> [WORK REQUEST]: With the pictures left out, copy the records below exactly from the first line down to the line holding "980x494 pixels.", and include that line.

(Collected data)
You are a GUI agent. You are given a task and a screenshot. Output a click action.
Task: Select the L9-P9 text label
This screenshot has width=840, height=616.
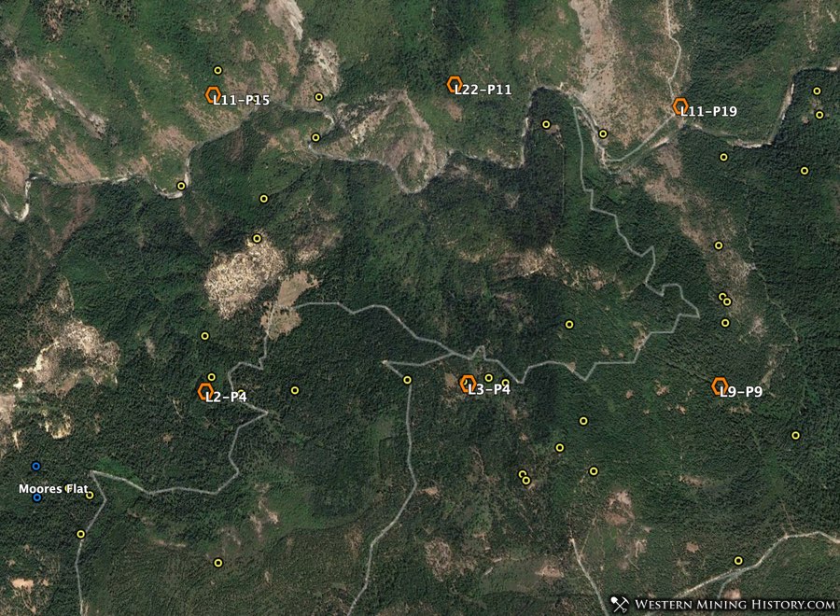[741, 392]
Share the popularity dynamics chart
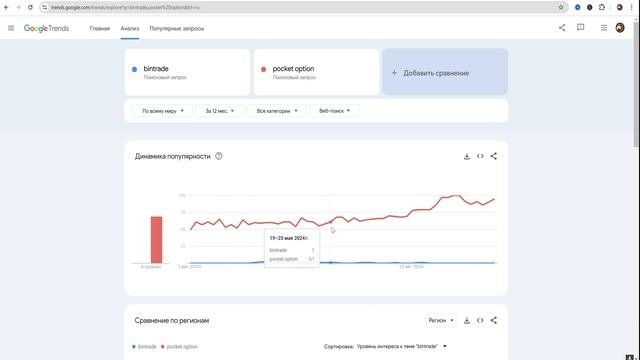 [x=493, y=156]
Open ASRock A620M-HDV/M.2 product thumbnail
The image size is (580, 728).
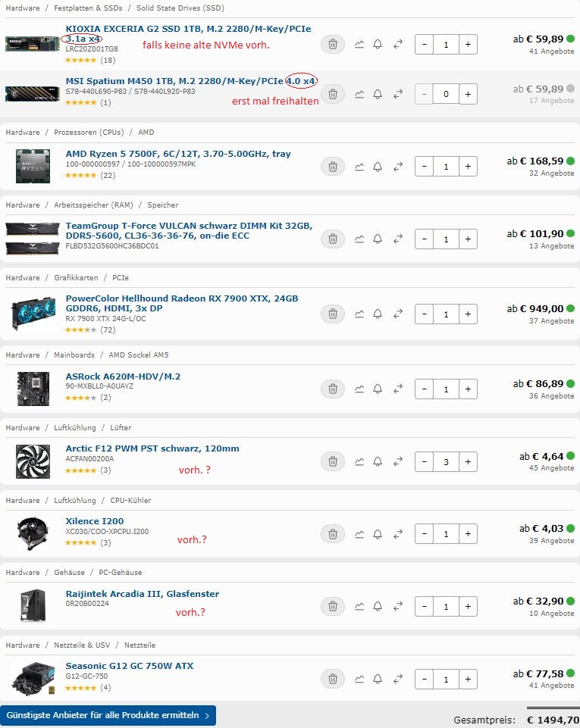point(33,389)
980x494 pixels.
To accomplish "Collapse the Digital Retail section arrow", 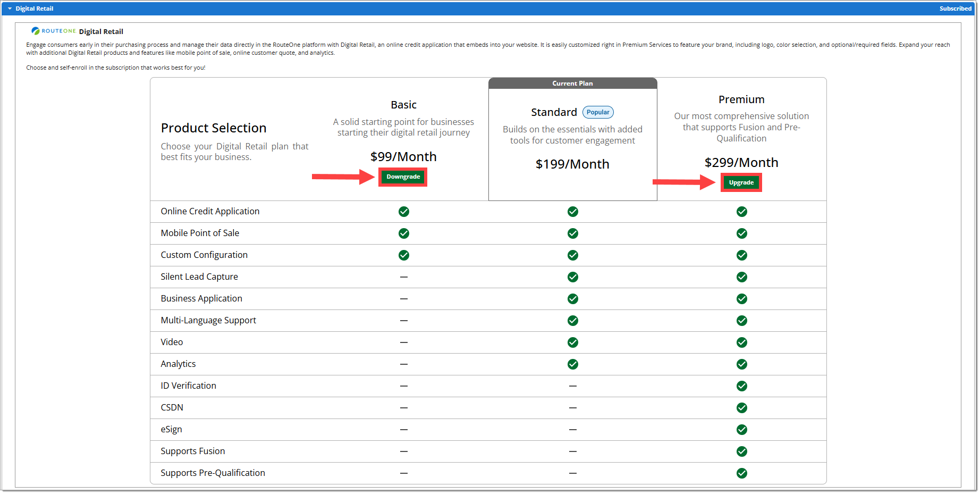I will coord(10,9).
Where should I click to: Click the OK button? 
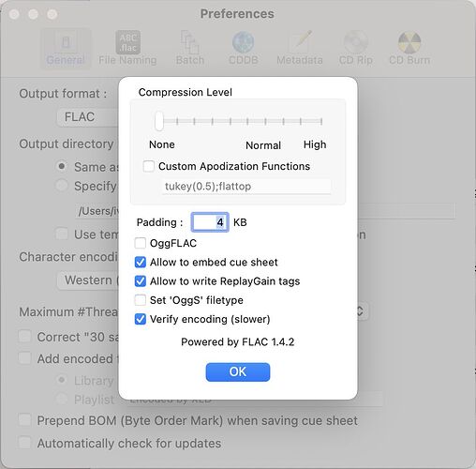pyautogui.click(x=238, y=371)
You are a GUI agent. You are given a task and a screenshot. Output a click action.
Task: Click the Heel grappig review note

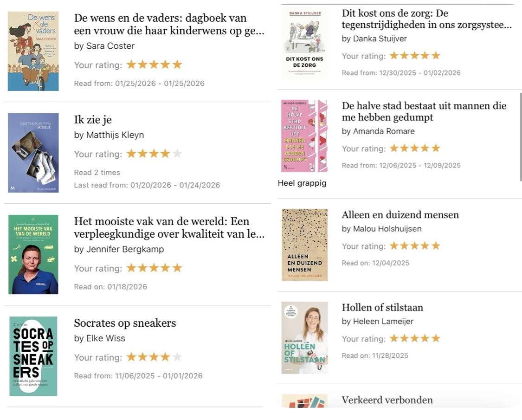click(x=302, y=183)
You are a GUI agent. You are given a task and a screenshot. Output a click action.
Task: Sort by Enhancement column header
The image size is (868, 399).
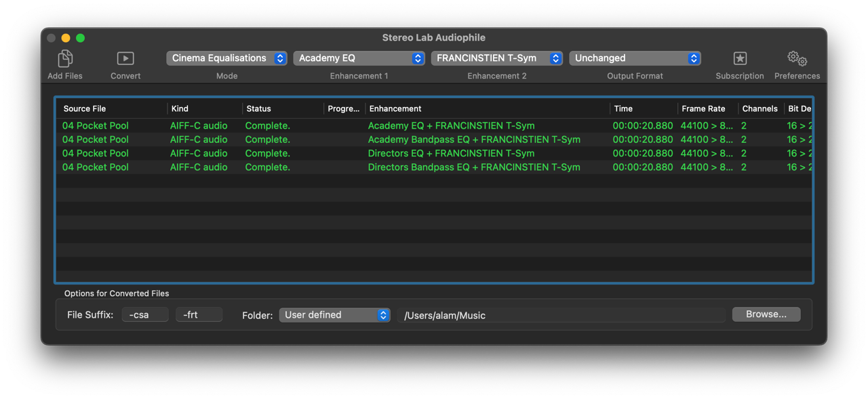[395, 108]
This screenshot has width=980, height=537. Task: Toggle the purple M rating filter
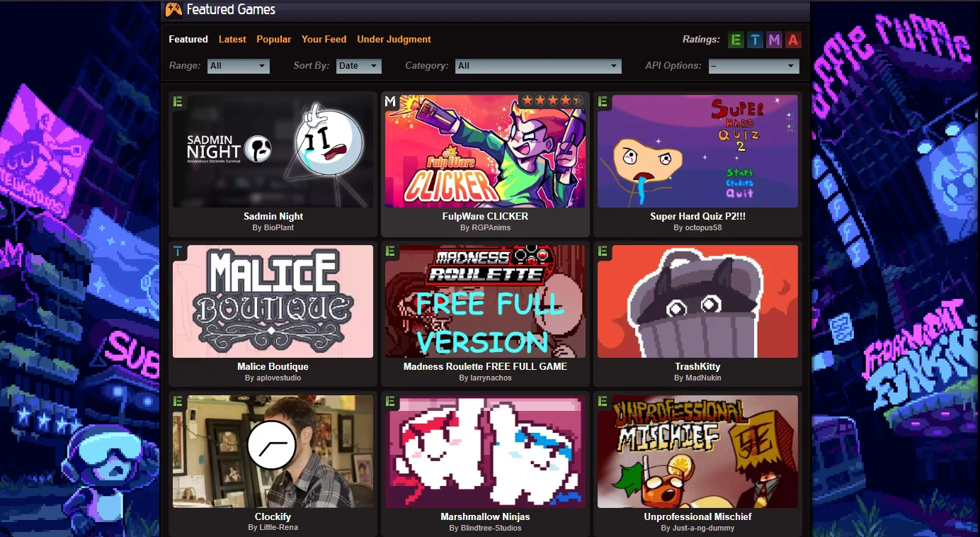point(774,40)
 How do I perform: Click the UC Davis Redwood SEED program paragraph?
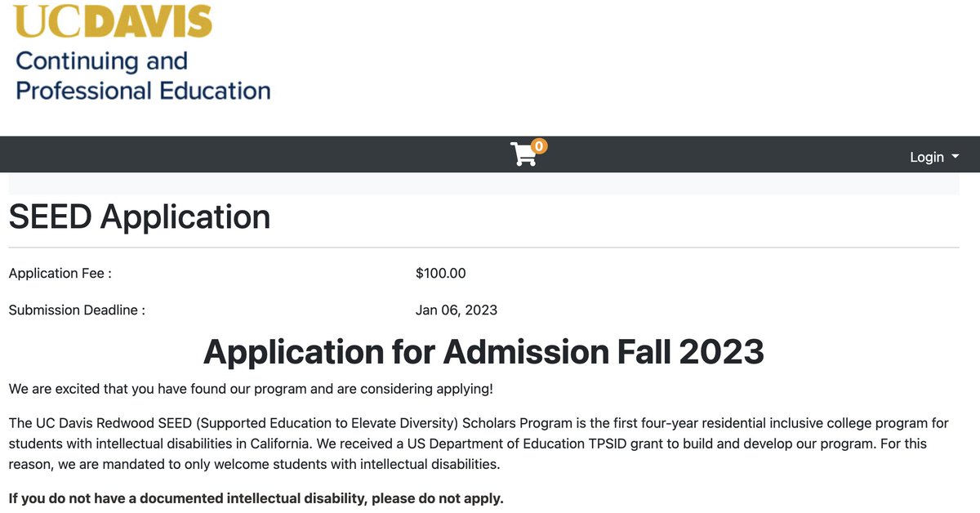[x=479, y=444]
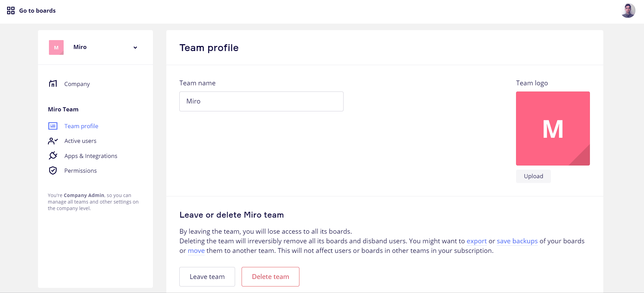Click the red Delete team button
Viewport: 644px width, 293px height.
(270, 277)
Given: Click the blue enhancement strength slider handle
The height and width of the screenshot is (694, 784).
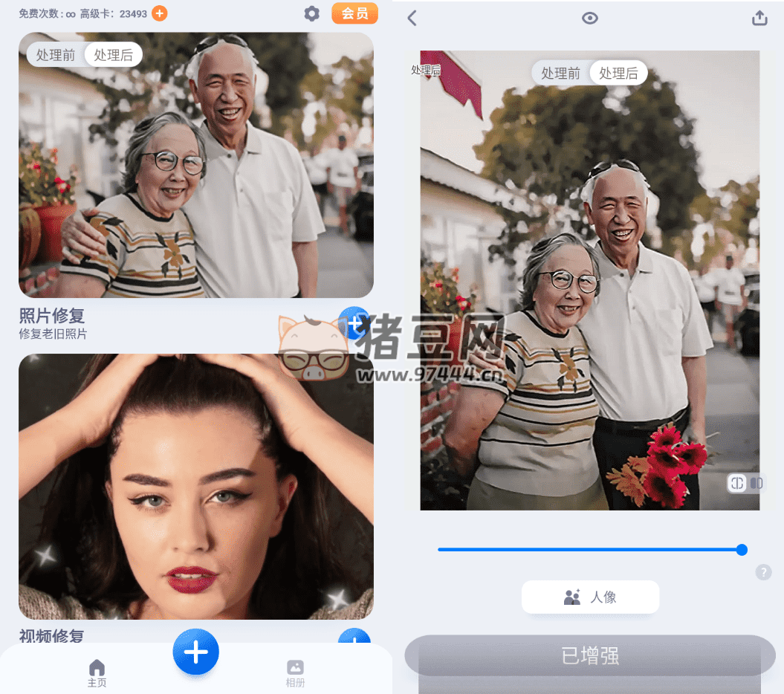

> [TASK RESPONSE]:
You are a GUI agent. You are given a task and a screenshot. Output a click action.
Task: Select the L9-P9 text label
This screenshot has width=840, height=616.
[741, 392]
Share the popularity dynamics chart
 [x=493, y=156]
Open ASRock A620M-HDV/M.2 product thumbnail
The image size is (580, 728).
point(33,389)
980x494 pixels.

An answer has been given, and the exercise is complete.